Por outro lado, não fujo em desabalada carreira para qualquer lugar. Só quando estou em pânico, mas aí não conta. A fuga em mim se manifesta de duas maneiras: 1. Correr em direção ao que eu quero, ainda que não pelo caminho real. 2. Autosabotagem.

Vou começar pelo fim. No segundo caso, na hora parece não fazer sentido, mas depois é praticamente uma tabela do excel. A sabotagem é sempre semi-inconsciente, baseada em argumentos realmente ruins, que na hora fazem muito sentido. Eu me autosaboto para me proteger. É, bizarro, eu sei. Por exemplo, se eu não estudei para uma prova. Não posso simplesmente não ir ou não responder as questões. Não. Mas posso beber feito louca na noite anterior e ir direto do motel para a prova. Ou, acordar na hora, tomar banho e perder os óculos antes de sair. Ou ainda, sair no horário exato para a prova e chegar lá no exato momento em que os portões fecham na minha cara. Eu sou tão boa nisso, que na hora da dor (ou raiva) maior, eu tenho certeza que a culpa não é minha. Depois, bem depois, não faz diferença, e eu me salvei de falhar por pura incompetência. Não foi não estudar que me fez não passar.

Como na música, o movimento da fuga é mais sútil e muito mais divertido, com efeitos colaterais mais fortes e, na maior parte das vezes, muito mais agradáveis. As vezes ilusórios, verdade, mas não sempre. Por exemplo, estou andando/correndo uma hora três vezes por semana. Sim, foi porque eu vi o House correndo. Mas ele já não corre mais, eu sim. Eu não fujo assistindo qualquer coisas. Vejo séries médicas e dramas humanos em doses cavalares, lavo o banheiro para não abrir a apostila, estendo roupa atrasada para ir trabalhar, passo horas fazendo nada na internet, brinco com o gato, faço listas imensas de coisas que eu devo fazer mas que, honestamente, não fazem muito sentido.

Sintomas. Diagnóstico que explique todos os sintomas?

Hoje eu ouvi uma entrevista com a autora do livro Mentes Inquietas, falando sobre o Deficit de Atenção e de como ele pode persistir em adultos. Eu não me encaixo em todos os sintomas. Pra falar em verdade, só em um (além dos transtornos causados pelo não tratamento da condição). Ela disse que a criança com o déficit se dedica a coisas pelas quais ela se apaixona. É capaz de passar horas fazendo (lendo, estudando, montando, pintando, qualquer coisa) aquilo. Não como todas as pessoas, mas de forma profundamente concentrada. Eu sou assim, e não estou me gabando. É quase doentio. Eu li "A ordem da Fenix" em 28 horas sem parar para ir ao banheiro. Assisti a 3a temporada do House em uma semana. Passava a tarde toda na biblioteca estudando bioquímica sem comer. Isso sem falar nas coisas estúpidas que fiz por um cara. Até concordo que isso não é lá muito salutar, mas eu não quero ser como as outras pessoas, incapazes de ler um texto por mais de meia hora.

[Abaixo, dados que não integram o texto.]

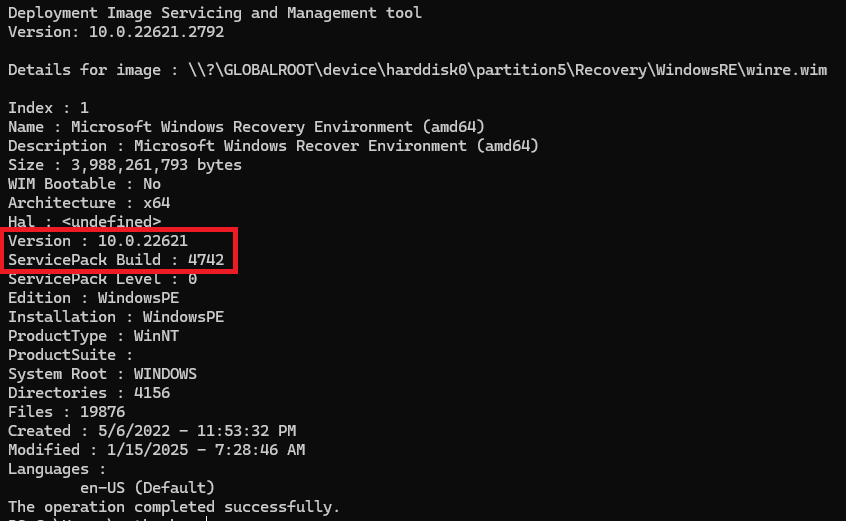Image resolution: width=846 pixels, height=521 pixels.
Task: Click the Size value 3,988,261,793 bytes
Action: pyautogui.click(x=156, y=165)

O problema, e sim, já estamos chegando ao fim do texto, é que eu preciso desta paixão para fazer as coisas. Assim: eu quero muito, mas muito mesmo, ser médica. Só que não tenho o menor tesão em ficar estudando coisas que eu já estudei por quatro anos! Elas estão apagando da minha memória, mas eu lembro perfeitamente que eu já vi isso. E não acho nada divertido ficar sentada resolvendo problemas de MUV quando eu podia estar aprendendo, sei lá, funções hepáticas alteradas. Então, pausa, eu preciso de algo que lembre, sensorialmente, o porquê de fazer essas coisas. E aí, entra a ficção e as séries médicas!!!

No melhor estilo House: a paciente tem DDAH não tratado, o qual, além de causar surtos depressivos e síndromes de ansiedade, se manifesta através de uma necessidade de tesão para seguir em frente. As séries médicas que ela consome em profusão suprem essa necessidade, e os exercícios físicos mantém a adrenalina e a endorfina altas. A necessidade da administração desses remédias está condicionada à situação atual. Voltando a paixão, desaparece o cansaço, e, consequentemente, a fuga e a autosabotagem.

Eu não sou apenas uma viciada. Eu sinto uma espécie do dor e preciso disso para me manter focada.

E realmente me identifico com o House.